DETROIT (AP). Price cuts across the Tesla model line-up have caused its first-quarter earnings to drop by 24% compared to a year earlier.
Austin, Texas-based electric car and solar panels company announced Wednesday that it had made $2.51 Billion from January to March. This is down from $3.32 Billion a year earlier. The company's revenue rose by 24%, to $23.33 Billion. However, the operating profit margin decreased.
FactSet reports that Tesla's adjusted earnings per share for the first quarter was 85 cents, which is in line with analyst expectations. Analysts expected that profits would fall due to the price reductions.
Tesla reduced the prices of many of its models in the U.S. early in the quarter, and then again in March. In an attempt to increase demand, the company cut prices in America twice more in April. This included overnight on Wednesday. The company also lowered prices in Europe.
Tesla's net income dropped despite its sales increasing 36% in the last quarter to 422 875 cars worldwide, a record. This is largely due to price cuts that have caused the average vehicle sale price to drop by just over $5,000 since the first quarter 2022. Analysts estimated the average Tesla sold at $46,850 in the last quarter. This is down from $52,100 one year ago.
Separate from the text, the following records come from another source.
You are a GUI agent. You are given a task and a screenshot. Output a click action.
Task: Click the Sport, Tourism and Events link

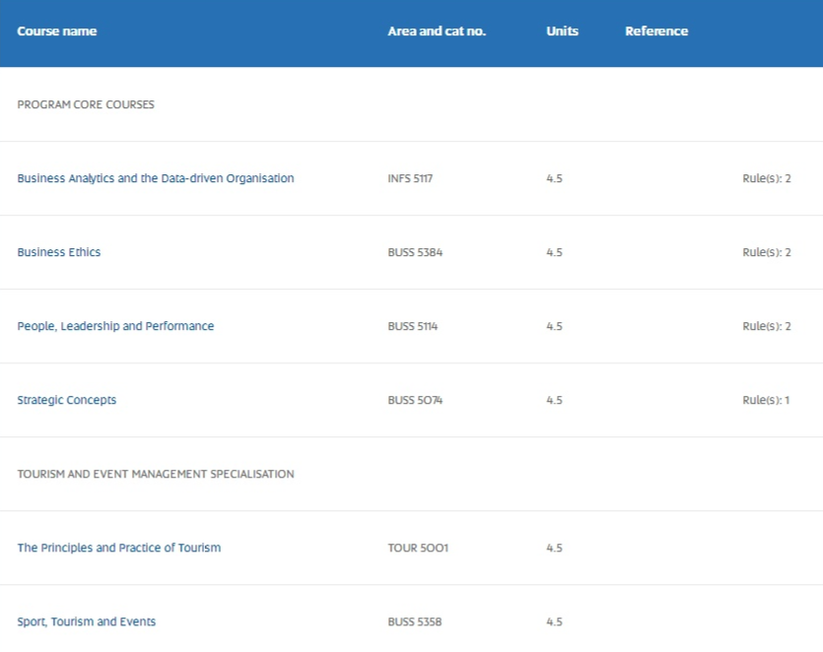click(x=87, y=621)
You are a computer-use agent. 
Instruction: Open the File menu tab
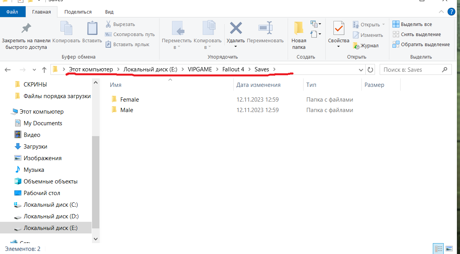(12, 12)
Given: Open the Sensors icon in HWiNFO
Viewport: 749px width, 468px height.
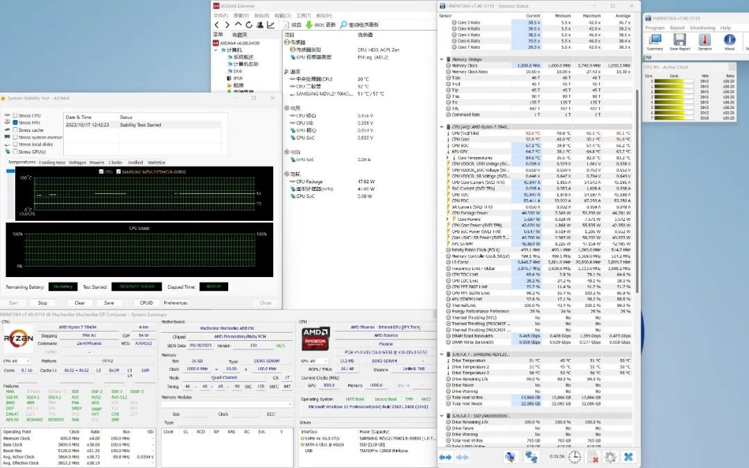Looking at the screenshot, I should tap(704, 40).
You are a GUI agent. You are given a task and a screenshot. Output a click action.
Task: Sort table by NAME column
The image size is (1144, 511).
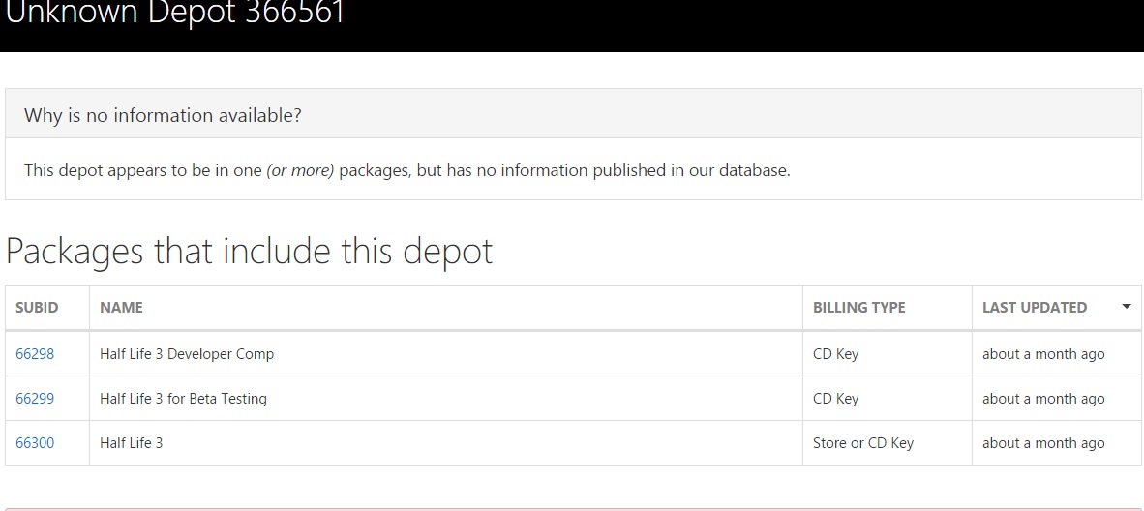coord(121,308)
The company produced almost 18,000 vehicles more than it sold in the third quarter, which indicates a softening of demand.
Tesla's operating profit margin dropped from 19.2% during the first quarter last year to just 11.4% in this quarter.
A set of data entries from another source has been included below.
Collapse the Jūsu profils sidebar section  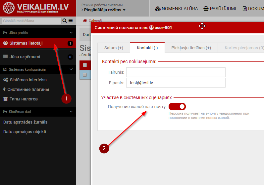(x=71, y=33)
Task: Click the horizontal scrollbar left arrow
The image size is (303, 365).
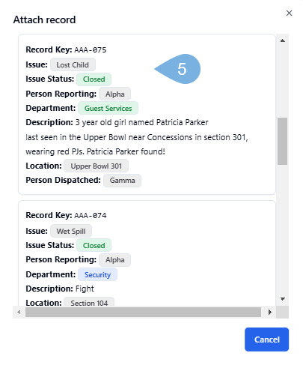Action: point(19,312)
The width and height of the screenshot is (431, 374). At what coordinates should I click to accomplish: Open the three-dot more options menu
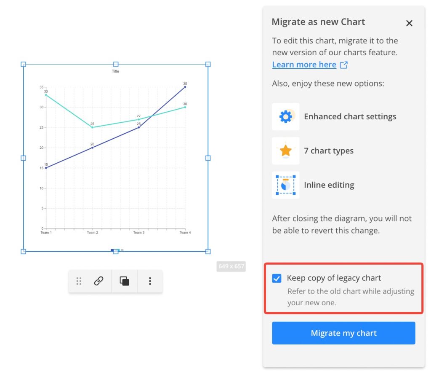click(x=150, y=281)
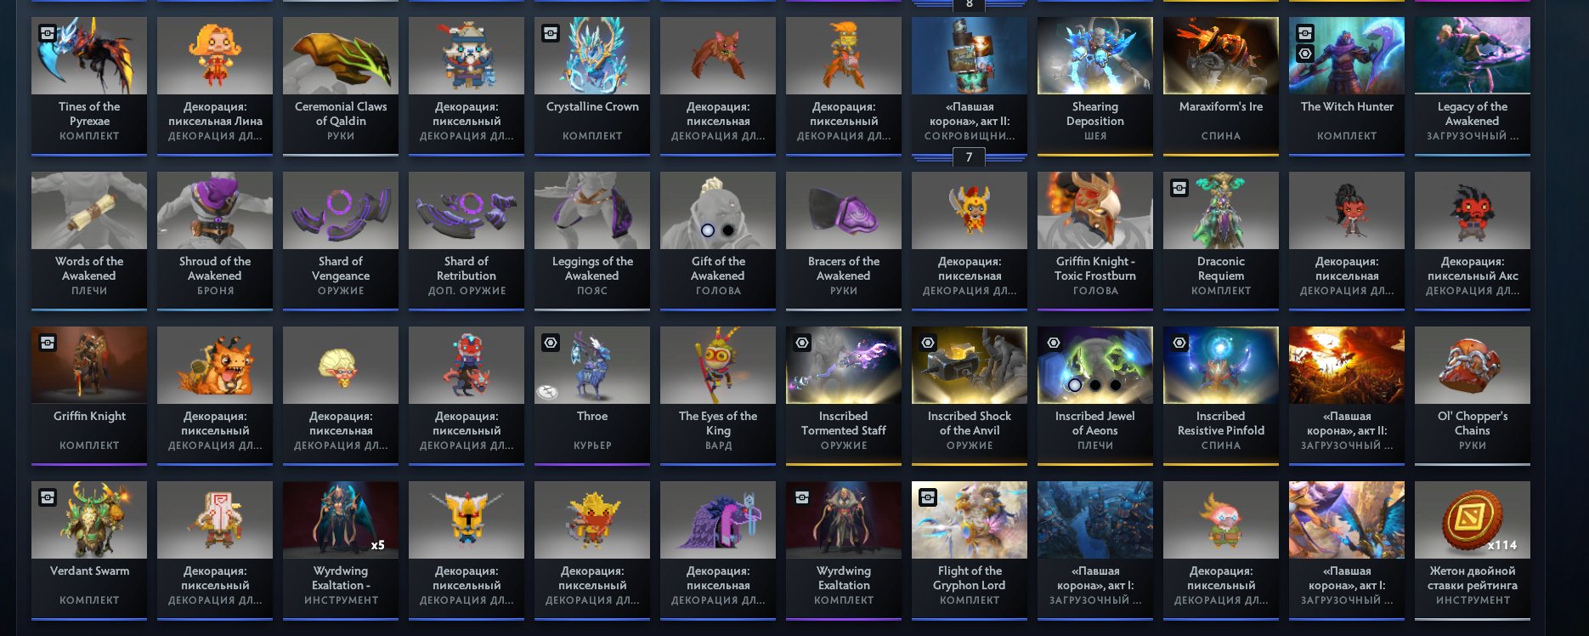The width and height of the screenshot is (1589, 636).
Task: Click the bundle icon on Verdant Swarm set
Action: pyautogui.click(x=48, y=497)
Tesla stated in its earnings report that it aims to leverage its position of cost leader while other automakers attempt to manage electric vehicle costs.
The company stated that despite the fact that it had implemented price cuts on a number of vehicle models in different regions during the first quarter, its operating margins were still at a manageable level.
The company expects to lower costs for its vehicles through improved production efficiency in its new factories as well as reduced shipping costs.
Analysts were watching to see if the price reductions would impact Tesla's profit margins and income for the quarter, given the rising interest rates and inflation. Edmunds reports that the average loan for a new car in the U.S. now stands at 7%.
Tesla's declining profit margin does not bode well for the second-quarter's net income, since Tesla has already cut U.S. Prices twice in April.
Tesla did not provide any numbers, but said that its Model Y small crossover was the best-selling non-pickup truck in the U.S. for the quarter. Tesla doesn't usually break down sales by region.
Tesla shares, which had fallen 2% on Wednesday during trading, fell another 4% after earnings were announced.
Tesla slashed $3,000 from the U.S. beginning prices of all Model Y versions overnight on Wednesday. These cuts lowered the Dual Motor model's price to $46,990. The Long Range model was reduced to $49,990. And the Y Performance model dropped to $53,990. The Model Y was eligible for the U.S. Tax Credit because SUVs have a price limit of $80,000.
Tesla's cheapest vehicle, the Model 3 Rear Wheel Drive was reduced to $39 990. The Model 3 Rear Wheel Drive is eligible for the $7.500 tax credit, as the maximum price for cars is $55,000. Model 3 Performance remained at $52,990.
Tax credits are not available for Tesla's larger models S and X. Prices remained unchanged for both on Wednesday.